El tribunal que llevará adelante las audiencias de debate y dictará sentencia está integrado por los jueces Pablo Farah (presidente), Carolina Sanguedolce y Ángel Amadeo Longarte (vocales).
La defensa del imputado estará a cargo de Federico Magno.
Sin perspectivas de cambios, el juicio será histórico para Salta, ya que existen escasísimos antecedentes de procesos por homicidio que se hayan llevado adelante sin que se encontrara el cuerpo de la víctima. Y en este nuevo año podría no ser el único, ya que aún está pendiente fijar la fecha del juicio por la desaparición de Noelia Rodríguez, la joven de 22 años de la localidad de Guachipas, quien desapareció el 4 de mayo de 2014. Por este hecho Hay dos personas imputadas y con prisión preventiva, y un tercero acusado de encubrimiento.
Una joven mamá
Marcela desapareció el 16 de febrero de 2012. Era mamá de un niño que entonces tenía 5 años.

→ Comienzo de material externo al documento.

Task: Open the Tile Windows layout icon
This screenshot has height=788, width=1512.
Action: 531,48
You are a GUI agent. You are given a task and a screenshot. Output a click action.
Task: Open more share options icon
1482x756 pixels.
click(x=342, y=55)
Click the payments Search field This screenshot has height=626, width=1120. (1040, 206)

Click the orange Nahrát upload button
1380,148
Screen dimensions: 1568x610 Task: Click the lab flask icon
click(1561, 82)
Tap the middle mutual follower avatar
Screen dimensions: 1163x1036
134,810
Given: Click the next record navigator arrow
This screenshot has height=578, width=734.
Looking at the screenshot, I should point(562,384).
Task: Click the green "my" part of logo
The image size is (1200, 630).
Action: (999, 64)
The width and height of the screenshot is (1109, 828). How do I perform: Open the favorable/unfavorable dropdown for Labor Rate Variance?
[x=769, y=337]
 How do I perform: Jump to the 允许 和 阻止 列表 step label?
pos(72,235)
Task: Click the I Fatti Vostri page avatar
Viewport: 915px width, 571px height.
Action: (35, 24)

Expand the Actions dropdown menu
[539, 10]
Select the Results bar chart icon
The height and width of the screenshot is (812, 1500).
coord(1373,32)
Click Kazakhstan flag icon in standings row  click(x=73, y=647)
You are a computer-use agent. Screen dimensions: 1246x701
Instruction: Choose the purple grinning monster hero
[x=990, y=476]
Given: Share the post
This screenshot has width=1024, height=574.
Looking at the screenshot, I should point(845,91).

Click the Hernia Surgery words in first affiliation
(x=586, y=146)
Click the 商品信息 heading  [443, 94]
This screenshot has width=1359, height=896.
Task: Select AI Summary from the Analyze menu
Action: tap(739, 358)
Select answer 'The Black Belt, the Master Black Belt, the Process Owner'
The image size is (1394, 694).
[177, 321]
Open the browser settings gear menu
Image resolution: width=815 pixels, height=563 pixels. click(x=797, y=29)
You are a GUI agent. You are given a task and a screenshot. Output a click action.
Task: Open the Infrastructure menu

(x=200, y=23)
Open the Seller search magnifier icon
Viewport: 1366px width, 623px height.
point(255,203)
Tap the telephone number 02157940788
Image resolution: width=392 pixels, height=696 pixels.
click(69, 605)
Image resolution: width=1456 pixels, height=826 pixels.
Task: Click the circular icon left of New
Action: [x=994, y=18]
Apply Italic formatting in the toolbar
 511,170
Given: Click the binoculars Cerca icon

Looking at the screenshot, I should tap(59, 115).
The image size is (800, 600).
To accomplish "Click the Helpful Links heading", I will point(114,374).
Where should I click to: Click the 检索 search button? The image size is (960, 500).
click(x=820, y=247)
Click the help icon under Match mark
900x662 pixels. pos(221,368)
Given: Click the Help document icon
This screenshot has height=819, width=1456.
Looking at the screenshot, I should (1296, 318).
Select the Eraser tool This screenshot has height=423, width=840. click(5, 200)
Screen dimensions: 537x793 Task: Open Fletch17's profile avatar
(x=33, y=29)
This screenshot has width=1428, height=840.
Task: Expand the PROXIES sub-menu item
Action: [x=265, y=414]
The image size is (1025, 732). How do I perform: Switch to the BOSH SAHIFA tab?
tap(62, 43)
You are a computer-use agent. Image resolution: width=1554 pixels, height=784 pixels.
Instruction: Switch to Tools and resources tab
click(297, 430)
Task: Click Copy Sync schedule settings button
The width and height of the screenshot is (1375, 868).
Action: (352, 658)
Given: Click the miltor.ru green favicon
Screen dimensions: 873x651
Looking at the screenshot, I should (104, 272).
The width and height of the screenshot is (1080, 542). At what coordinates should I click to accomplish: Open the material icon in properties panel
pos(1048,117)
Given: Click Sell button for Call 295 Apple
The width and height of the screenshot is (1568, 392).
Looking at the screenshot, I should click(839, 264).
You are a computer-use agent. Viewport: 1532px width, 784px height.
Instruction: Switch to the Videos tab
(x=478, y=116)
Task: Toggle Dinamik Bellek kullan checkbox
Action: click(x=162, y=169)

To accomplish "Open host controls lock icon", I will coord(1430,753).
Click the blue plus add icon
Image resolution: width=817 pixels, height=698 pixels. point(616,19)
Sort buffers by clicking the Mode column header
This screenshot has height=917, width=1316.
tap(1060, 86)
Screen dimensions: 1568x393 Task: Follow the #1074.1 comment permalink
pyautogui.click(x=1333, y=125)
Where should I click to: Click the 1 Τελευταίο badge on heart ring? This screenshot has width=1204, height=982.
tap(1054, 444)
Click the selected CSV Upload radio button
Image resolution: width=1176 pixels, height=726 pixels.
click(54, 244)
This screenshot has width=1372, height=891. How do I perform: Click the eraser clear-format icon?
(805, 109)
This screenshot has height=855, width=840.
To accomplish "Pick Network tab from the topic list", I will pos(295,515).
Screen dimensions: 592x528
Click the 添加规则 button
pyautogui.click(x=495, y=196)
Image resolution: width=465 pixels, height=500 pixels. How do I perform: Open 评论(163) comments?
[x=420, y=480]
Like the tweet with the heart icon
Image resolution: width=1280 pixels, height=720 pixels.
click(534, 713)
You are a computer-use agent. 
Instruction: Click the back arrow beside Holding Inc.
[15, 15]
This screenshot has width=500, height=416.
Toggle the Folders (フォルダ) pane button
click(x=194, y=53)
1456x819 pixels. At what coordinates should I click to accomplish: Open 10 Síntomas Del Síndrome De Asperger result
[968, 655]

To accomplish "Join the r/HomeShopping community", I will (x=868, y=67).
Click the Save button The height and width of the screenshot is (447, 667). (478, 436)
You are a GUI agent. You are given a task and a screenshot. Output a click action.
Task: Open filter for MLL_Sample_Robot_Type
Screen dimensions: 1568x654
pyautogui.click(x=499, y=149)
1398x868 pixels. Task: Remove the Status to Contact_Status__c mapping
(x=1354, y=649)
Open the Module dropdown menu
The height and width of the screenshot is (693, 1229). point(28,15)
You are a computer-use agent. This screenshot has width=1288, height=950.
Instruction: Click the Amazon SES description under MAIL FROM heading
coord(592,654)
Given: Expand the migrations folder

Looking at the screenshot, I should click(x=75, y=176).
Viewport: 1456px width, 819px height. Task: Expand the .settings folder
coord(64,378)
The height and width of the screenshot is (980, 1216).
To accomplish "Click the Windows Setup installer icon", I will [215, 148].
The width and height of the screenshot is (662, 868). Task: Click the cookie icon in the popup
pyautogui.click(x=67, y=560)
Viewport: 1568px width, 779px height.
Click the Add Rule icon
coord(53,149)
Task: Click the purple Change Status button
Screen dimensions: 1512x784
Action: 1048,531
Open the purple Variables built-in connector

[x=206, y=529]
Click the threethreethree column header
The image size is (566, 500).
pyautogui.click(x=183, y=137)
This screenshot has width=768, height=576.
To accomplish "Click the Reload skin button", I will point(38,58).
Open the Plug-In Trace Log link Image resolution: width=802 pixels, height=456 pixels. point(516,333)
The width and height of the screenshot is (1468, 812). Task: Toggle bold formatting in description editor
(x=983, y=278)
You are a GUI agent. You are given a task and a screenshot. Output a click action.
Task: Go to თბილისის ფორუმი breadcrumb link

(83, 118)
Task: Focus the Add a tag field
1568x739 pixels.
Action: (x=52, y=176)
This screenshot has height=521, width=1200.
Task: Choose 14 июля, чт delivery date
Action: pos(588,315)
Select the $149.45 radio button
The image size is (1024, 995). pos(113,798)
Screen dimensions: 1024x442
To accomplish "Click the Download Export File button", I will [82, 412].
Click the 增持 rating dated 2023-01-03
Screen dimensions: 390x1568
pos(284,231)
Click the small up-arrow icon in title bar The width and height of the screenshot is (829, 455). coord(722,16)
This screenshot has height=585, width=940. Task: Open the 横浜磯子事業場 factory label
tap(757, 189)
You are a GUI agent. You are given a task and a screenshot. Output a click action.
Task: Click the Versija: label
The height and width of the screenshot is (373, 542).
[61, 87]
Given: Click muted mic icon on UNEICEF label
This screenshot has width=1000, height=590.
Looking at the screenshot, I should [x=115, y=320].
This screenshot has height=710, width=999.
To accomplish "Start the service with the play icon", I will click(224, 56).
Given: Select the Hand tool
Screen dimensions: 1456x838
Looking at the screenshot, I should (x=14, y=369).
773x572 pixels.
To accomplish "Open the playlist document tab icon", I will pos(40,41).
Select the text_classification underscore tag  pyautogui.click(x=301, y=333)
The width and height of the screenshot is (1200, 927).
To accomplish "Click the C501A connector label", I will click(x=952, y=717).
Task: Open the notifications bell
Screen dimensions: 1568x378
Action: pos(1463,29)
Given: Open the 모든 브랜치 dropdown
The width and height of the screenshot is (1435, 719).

Los vecinos de José Aramayo, su pareja en ese momento, aseguraron haberla visto ese día en la casa que él tiene en el barrio Pablo Saravia.
Sobre este hombre recayeron las primeras sospechas. Según los familiares de Mamaní, Aramayo la golpeaba constantemente y por ese motivo ella lo denunció y la Justicia dictó una medida de restricción.
Sin embargo, ninguno de los dos la cumplió. Aún contra la voluntad de su familia, Mamaní pasaba la noche en la casa de Aramayo y de día estaba con su madre.
Lo que dijo el imputado
Aramayo contó que Marcela había estado en su casa entre el 14 y el 16 de febrero y que la tarde de este último día se retiró después de las 17 y le dijo que regresaría a la noche para que comieran unas pizzas, pero nunca volvió.
En cuanto a la relación de pareja, Aramayo admitió que existían fuertes desavenencias. "Es cierto que teníamos discusiones y había golpes, pero en realidad nos golpeábamos mutuamente, éramos una pareja normal (sic)", dijo.